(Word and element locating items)
========================================================================
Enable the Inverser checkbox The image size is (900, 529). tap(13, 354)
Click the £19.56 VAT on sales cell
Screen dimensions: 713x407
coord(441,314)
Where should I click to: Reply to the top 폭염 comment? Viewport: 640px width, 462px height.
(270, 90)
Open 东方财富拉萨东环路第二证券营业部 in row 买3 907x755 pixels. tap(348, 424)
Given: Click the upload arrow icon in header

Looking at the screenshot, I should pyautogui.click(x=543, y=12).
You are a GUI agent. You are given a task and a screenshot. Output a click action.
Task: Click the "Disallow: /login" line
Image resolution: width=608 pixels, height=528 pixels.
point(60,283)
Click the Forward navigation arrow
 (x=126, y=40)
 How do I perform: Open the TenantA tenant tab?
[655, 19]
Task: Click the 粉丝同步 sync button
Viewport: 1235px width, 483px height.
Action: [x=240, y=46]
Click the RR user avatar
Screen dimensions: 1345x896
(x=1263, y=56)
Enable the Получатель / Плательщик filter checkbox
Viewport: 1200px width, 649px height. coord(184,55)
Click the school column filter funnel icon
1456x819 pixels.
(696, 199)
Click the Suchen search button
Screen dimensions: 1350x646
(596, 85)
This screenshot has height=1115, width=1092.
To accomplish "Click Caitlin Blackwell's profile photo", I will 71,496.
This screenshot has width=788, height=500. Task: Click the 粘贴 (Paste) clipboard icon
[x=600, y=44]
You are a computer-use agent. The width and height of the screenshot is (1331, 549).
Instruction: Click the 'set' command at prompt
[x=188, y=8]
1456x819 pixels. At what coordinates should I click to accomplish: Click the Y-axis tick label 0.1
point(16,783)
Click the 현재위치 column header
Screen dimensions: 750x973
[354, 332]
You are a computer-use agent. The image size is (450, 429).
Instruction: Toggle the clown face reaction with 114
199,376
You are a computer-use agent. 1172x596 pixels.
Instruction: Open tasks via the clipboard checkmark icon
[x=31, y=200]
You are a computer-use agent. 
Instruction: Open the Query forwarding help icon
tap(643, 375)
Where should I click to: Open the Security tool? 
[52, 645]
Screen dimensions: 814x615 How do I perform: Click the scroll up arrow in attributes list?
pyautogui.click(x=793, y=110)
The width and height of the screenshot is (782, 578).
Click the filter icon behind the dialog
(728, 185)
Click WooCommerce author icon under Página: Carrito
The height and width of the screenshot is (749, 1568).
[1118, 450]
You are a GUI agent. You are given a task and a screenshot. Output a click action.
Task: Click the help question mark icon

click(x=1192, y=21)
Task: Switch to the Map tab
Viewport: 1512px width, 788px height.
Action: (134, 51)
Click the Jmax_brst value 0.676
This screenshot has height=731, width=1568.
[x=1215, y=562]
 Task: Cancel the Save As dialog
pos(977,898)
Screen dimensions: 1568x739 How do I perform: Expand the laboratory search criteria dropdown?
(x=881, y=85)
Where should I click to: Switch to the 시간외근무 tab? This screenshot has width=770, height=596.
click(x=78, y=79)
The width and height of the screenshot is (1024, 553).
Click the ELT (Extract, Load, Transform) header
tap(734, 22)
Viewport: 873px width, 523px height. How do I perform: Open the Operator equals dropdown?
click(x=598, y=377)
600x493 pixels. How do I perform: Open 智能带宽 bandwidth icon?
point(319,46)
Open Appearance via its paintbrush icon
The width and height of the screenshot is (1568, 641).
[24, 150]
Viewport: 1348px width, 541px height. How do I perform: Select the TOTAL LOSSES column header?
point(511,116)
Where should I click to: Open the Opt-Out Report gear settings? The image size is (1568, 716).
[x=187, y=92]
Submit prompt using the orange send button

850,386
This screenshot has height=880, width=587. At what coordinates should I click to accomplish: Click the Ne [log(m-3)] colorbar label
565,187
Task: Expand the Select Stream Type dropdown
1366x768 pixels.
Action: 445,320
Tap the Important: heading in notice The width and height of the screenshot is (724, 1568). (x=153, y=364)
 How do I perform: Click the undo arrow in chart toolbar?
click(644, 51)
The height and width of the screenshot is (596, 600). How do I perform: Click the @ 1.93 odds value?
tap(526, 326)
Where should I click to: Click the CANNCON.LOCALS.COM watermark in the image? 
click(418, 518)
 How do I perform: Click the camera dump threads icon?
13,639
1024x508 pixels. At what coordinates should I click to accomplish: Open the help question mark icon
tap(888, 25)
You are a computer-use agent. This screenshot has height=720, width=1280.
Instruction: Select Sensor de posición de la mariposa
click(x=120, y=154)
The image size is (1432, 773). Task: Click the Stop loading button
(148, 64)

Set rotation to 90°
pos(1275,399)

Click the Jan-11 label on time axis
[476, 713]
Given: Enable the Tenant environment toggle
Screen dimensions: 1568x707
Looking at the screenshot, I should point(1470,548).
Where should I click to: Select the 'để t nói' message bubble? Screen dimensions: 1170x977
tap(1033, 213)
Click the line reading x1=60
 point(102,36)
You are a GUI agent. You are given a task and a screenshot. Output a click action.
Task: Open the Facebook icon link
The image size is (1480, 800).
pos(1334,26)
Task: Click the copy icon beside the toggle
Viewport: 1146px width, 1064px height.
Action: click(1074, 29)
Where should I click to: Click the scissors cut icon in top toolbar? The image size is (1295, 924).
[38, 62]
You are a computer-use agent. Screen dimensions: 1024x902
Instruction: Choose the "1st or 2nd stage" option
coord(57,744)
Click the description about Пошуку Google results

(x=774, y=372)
========================================================================
● **What you should do**: Output the items verbatim, starting at the line containing "The height and width of the screenshot is (596, 600)." and continuing through the line containing "tap(888, 25)", with both of those lines included.

● **Correct result**:
The height and width of the screenshot is (596, 600). How do I perform: Click the @ 1.93 odds value?
tap(526, 326)
Where should I click to: Click the CANNCON.LOCALS.COM watermark in the image? 
click(418, 518)
 How do I perform: Click the camera dump threads icon?
13,639
1024x508 pixels. At what coordinates should I click to accomplish: Open the help question mark icon
tap(888, 25)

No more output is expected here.